Forum Moderators: open

Message Too Old, No Replies

Purge Information from domain tools and aboutus.org?

         

doni

3:33 am on Mar 8, 2009 (gmt 0)

10+ Year Member



Hello everybody

I'm a total noob to this forum, and to be honest I'm not super tech saavy but I do my best to get by... on to the issue:

Is there anyway to remove/purge your info from a site like domain tools or aboutus.org?

I've found another post on the site made by IncrediBill which showed me how to block the perpetrators IP Addresses... but I'm not sure if we can take it to the next level and get rid of all their stolen information.
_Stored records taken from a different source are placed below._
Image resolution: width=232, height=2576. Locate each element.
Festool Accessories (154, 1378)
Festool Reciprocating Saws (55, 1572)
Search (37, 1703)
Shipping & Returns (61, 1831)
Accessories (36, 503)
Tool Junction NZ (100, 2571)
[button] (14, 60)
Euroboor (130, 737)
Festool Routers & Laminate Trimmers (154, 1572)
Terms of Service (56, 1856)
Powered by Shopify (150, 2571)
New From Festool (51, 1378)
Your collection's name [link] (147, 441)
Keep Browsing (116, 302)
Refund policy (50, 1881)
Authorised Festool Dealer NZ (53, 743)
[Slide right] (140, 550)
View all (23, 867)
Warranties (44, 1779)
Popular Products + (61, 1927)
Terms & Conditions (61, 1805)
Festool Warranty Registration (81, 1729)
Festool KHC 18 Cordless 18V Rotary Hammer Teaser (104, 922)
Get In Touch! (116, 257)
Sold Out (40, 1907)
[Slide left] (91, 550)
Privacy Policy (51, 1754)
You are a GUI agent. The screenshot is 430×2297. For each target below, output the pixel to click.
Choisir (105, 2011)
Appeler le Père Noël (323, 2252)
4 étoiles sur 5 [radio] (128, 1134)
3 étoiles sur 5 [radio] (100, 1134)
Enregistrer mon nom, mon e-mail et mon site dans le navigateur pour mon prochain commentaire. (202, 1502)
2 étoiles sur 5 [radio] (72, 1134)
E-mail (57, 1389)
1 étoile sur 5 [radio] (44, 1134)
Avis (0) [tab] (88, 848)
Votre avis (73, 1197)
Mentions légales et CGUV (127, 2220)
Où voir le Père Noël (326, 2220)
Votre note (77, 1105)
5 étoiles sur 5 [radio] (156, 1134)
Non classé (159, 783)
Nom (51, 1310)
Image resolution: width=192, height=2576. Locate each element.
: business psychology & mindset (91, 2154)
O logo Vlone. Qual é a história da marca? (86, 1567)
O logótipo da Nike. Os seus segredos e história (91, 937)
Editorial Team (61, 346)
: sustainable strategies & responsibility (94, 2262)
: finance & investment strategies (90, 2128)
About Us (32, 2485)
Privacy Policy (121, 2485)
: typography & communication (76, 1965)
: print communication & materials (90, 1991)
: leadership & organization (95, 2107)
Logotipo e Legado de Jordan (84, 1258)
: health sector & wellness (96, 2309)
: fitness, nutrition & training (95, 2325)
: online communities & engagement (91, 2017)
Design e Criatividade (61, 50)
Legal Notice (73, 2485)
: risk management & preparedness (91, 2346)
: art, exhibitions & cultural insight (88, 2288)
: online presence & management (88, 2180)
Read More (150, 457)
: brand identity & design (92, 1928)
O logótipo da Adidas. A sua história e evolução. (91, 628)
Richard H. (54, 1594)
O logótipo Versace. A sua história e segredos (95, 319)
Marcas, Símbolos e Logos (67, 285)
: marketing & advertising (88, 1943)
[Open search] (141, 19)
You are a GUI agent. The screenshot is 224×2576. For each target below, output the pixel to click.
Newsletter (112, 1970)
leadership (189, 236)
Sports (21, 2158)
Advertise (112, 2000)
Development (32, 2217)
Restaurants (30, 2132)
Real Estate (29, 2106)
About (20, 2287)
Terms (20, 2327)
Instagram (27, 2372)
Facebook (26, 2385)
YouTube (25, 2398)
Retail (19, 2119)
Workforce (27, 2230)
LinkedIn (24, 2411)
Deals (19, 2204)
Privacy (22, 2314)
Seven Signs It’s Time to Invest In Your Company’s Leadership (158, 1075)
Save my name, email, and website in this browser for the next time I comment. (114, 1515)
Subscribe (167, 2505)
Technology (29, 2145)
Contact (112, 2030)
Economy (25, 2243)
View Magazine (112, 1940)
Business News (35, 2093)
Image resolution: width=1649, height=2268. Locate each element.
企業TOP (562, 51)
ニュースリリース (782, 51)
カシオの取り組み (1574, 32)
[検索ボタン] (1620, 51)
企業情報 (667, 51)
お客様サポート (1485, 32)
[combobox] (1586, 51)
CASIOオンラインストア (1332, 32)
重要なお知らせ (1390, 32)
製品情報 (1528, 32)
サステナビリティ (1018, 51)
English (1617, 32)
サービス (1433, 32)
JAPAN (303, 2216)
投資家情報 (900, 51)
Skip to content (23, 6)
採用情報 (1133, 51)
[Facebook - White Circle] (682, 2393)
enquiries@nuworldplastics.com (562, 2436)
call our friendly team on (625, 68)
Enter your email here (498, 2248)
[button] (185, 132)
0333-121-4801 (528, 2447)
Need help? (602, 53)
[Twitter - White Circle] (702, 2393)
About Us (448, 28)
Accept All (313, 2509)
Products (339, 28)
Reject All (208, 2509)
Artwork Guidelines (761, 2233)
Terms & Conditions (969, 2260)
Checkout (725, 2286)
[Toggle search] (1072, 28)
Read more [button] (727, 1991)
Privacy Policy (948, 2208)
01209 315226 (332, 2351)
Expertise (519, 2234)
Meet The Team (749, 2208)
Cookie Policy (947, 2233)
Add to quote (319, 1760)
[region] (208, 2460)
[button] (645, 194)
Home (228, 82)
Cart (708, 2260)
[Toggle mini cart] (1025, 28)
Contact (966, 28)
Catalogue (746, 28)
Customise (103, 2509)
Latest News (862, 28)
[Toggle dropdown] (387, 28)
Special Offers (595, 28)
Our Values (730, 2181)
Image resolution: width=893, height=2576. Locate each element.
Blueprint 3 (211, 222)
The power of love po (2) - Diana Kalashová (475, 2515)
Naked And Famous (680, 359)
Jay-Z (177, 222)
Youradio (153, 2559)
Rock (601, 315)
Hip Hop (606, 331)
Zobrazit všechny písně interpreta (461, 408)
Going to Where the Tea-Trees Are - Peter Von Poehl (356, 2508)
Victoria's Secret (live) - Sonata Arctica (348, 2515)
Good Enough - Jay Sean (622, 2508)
I'm a musician, but I don't make enough money yet to be free from the employment world. The problem is these sites make it dam near impossible for me to have clean google results for my first+lastname. I am making a general assumption that in a tough job market, employers would choose somebody who does not have any other extra-curricular activities that they work on over somebody who does; especially when it comes to music, because let's face it, all musicians are peace pipe smoking liabilities (totally not true, but I believe this is the stigma...)

Another thought, am I the only one who finds these domain tools type websites horrible offensive and a huge breach of privacy laws? I actually feel sick that some rouge company would publish my backend information so they can create more advertising revenue.

Any help would be greatly appreciated. Keep up the good work everyone

[edited by: incrediBILL at 10:23 am (utc) on Mar. 10, 2009]
[edit reason] fixed filter issue [/edit]

incrediBILL

4:40 am on Mar 15, 2009 (gmt 0)

WebmasterWorld Senior Member 10+ Year Member Top Contributors Of The Month



I wonder what would happen to either of these (and similar) sites in the event a web site owner was issued with a legal notice to remove content.

That has already happened with SE cache and Archive.org

That's why I always advocate using NOARCHIVE in every page and block all the archive tools in robots.txt and .htaccess just to make sure.

A good resource on the topic and the issues around it is [noarchive.net...] which has a lot of links back to discussions on WebmasterWorld.

GaryK

4:45 am on Mar 15, 2009 (gmt 0)

WebmasterWorld Senior Member 10+ Year Member



My IP attorney once told me I can't be held legally responsible for what scraper sites steal from me in the event of a copyright dispute. I don't think that lets these sites off the hook. But at least it's not my problem according to her.

Edit Reason: I can't type tonight.

[edited by: GaryK at 4:46 am (utc) on Mar. 15, 2009]

incrediBILL

4:57 am on Mar 15, 2009 (gmt 0)

WebmasterWorld Senior Member 10+ Year Member Top Contributors Of The Month



Gary, there's a big difference between being held responsible and being used as evidence.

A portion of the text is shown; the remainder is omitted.